Managers Concurrently Performing Exempt And Non-Exempt Duties. Time spent by an otherwise exempt employee performing non-exempt work will not guarantee overtime pay if the employee's "primary" duty (i.e., "principal, main, major or most important duty") consists of management activities, even if less than 50% of the employee's time is spent on such duties. This interpretation has proved especially helpful to retail and service establishments where on-site managers routinely perform non-exempt work (e.g., running a cash register or filling orders) in addition to their management responsibilities. Despite the perceived leniency in the revised FLSA regulations on this point, determining a manager's primary duty requires planning and documentation to preserve the exemption, particularly if the manager will perform non-exempt work on a regular basis.

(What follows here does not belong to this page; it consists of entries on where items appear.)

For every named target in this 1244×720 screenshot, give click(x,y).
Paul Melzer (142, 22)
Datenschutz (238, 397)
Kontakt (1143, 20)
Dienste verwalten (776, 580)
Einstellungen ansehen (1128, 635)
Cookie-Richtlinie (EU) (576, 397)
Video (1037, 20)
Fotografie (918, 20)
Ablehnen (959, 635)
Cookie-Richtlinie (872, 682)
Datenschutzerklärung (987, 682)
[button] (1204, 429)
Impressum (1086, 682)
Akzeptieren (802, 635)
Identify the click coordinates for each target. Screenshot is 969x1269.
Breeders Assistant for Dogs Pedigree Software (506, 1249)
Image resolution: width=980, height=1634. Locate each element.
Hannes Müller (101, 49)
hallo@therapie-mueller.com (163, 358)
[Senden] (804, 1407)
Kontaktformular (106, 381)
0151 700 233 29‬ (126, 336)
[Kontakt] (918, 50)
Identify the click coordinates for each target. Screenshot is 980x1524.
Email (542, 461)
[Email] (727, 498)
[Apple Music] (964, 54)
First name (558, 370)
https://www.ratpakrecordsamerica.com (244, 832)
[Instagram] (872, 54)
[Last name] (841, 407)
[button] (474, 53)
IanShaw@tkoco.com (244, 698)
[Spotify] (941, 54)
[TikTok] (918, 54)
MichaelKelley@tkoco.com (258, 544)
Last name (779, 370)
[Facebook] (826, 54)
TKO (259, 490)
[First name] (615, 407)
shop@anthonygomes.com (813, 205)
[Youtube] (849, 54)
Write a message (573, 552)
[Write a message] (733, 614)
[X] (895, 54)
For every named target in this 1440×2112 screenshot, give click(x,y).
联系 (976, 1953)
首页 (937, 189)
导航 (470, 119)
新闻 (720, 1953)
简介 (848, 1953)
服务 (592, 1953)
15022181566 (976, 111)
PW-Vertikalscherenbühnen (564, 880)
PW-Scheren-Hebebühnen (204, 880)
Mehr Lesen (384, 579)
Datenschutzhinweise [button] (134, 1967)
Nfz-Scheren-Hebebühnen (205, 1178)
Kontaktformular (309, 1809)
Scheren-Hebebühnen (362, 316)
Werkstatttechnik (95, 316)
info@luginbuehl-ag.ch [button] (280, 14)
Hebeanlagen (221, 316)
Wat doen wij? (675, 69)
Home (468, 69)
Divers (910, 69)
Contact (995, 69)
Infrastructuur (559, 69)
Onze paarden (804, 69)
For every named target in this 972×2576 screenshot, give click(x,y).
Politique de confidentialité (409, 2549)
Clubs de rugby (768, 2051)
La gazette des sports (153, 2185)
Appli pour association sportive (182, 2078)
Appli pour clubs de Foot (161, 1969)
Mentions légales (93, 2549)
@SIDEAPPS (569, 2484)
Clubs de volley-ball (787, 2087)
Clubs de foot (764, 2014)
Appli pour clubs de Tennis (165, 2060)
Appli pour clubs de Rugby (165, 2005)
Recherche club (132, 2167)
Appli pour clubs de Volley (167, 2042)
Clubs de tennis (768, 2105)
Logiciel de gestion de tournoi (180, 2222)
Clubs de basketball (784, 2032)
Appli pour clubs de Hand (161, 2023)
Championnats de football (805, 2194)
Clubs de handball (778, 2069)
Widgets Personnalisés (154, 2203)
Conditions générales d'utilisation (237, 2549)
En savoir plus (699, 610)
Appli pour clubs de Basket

Tracking Hours Worked By Exempt Employees. On April 11, 2005, the DOL confirmed that requiring exempt employees to submit time sheets tracking hours worked in various activities did not contradict the "salary basis" test for the white-collar overtime exemptions. Explaining that employers often use time sheets to track hours spent by exempt employees for purposes of preparing budgets and administering paid time off or other benefits, the DOL reasoned that as long as these employees are paid on a salary basis within the meaning of the FLSA (i.e., payment of a predetermined salary regardless of the quality or quantity of work), mandatory time sheets do not convert exempt workers into nonexempt workers. Nevertheless, if the employer tracked exempt employee hours in order to correlate pay with hours actually worked, the salary basis test would not be satisfied and the exemption would be jeopardized.

These recent developments illustrate the intensely fact-specific analysis required by the FLSA and the DOL regulations when determining whether an exemption applies or has possibly been compromised by an employer's pay policy or practices.